Pytorch Tensorboard SummaryWriter.add_video() 产生不良视频

Pytorch Tensorboard SummaryWriter.add_video() Produces Bad Videos

我正在尝试通过生成一系列 500 个 matplotlib 图来创建视频,将每个图转换为一个 numpy 数组,堆叠它们,然后将它们传递给 SummaryWriter() 的 add_video()。当我这样做时,颜色条从彩色转换为黑白,并且只有少量(~3-4)的 matplotlib 图被重复。我通过使用它们重新创建 matplotlib 图来确认我的 numpy 数组是正确的。

我的输入张量的形状为 (B,C,T,H,W),dtype np.uint8,值在 [0, 255] 之间。

下面的最小工作示例。需要明确的是,代码运行没有任何错误。我的问题是生成的视频错误

import matplotlib.pyplot as plt
import numpy as np
import torch
from torch.utils.tensorboard import SummaryWriter


tensorboard_writer = SummaryWriter()
print(tensorboard_writer.get_logdir())


def fig2data(fig):

    # draw the renderer
    fig.canvas.draw()

    # Get the RGB buffer from the figure
    data = np.frombuffer(fig.canvas.tostring_rgb(), dtype=np.uint8)
    data = data.reshape(fig.canvas.get_width_height()[::-1] + (3,))
    return data


size = 500
x = np.random.uniform(0, 2., size=500)
y = np.random.uniform(0, 2., size=500)
trajectory_len = len(x)
trajectory_indices = np.arange(trajectory_len)
width, height = 3, 2

# tensorboard takes video of shape (B,C,T,H,W)
video_array = np.zeros(
    shape=(1, 3, trajectory_len, height*100, width*100),
    dtype=np.uint8)

for trajectory_idx in trajectory_indices:

    fig, axes = plt.subplots(
        1,
        2,
        figsize=(width, height),
        gridspec_kw={'width_ratios': [1, 0.05]})
    fig.suptitle('Example Trajectory')
    # plot the first trajectory
    sc = axes[0].scatter(
        x=[x[trajectory_idx]],
        y=[y[trajectory_idx]],
        c=[trajectory_indices[trajectory_idx]],
        s=4,
        vmin=0,
        vmax=trajectory_len,
        cmap=plt.cm.jet)

    axes[0].set_xlim(-0.25, 2.25)
    axes[0].set_ylim(-0.25, 2.25)

    colorbar = fig.colorbar(sc, cax=axes[1])
    colorbar.set_label('Trajectory Index Number')

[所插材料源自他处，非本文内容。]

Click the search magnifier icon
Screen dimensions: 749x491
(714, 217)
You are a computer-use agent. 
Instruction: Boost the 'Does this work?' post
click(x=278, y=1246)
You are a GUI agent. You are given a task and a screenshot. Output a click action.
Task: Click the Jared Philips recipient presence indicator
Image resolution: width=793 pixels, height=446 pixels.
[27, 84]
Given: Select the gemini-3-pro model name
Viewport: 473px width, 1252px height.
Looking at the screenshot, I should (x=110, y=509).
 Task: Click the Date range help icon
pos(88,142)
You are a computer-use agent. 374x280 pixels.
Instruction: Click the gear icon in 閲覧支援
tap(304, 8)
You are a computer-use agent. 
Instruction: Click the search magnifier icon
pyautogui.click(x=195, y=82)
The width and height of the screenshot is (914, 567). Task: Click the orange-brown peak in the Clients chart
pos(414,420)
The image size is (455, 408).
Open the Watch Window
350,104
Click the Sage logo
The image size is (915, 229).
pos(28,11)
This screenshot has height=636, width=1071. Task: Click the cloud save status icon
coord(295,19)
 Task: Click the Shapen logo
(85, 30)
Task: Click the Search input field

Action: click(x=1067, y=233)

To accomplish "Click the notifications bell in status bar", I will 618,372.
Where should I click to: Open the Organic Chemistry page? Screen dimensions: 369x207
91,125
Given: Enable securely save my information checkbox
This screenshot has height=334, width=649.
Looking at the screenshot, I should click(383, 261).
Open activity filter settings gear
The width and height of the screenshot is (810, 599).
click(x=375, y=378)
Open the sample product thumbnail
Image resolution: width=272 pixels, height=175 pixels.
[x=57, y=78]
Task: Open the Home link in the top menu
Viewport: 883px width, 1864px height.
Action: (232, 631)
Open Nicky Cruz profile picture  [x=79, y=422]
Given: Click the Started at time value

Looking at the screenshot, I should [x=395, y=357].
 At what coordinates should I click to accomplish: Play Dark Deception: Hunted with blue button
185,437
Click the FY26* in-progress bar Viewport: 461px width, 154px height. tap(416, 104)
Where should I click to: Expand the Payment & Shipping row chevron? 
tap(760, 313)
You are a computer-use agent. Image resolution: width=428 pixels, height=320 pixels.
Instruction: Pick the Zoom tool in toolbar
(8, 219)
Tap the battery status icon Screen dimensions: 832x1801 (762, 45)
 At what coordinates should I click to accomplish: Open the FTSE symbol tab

    # extract numpy array of figure
    data = fig2data(fig)

    # UNCOMMENT IF YOU WANT TO VERIFY THAT THE NUMPY ARRAY WAS CORRECTLY EXTRACTED
    # plt.show()
    # fig2 = plt.figure()
    # ax2 = fig2.add_subplot(111, frameon=False)
    # ax2.imshow(data)
    # plt.show()

    # close figure to save memory
    plt.close(fig=fig)

    video_array[0, :, trajectory_idx, :, :] = np.transpose(data, (2, 0, 1))

# tensorboard takes video_array of shape (B,C,T,H,W)
tensorboard_writer.add_video(
    tag='sampled_trajectory',
    vid_tensor=torch.from_numpy(video_array),
    global_step=0,
    fps=4)

print('Added video')

tensorboard_writer.close()

根据pytorch docs,视频张量应该有形状(N,T,C,H,W),我认为它的意思是:batch, time, channels, height and width。你说你的张量有形状(B,C,T,H,W)。所以看起来你的频道和时间轴被交换了。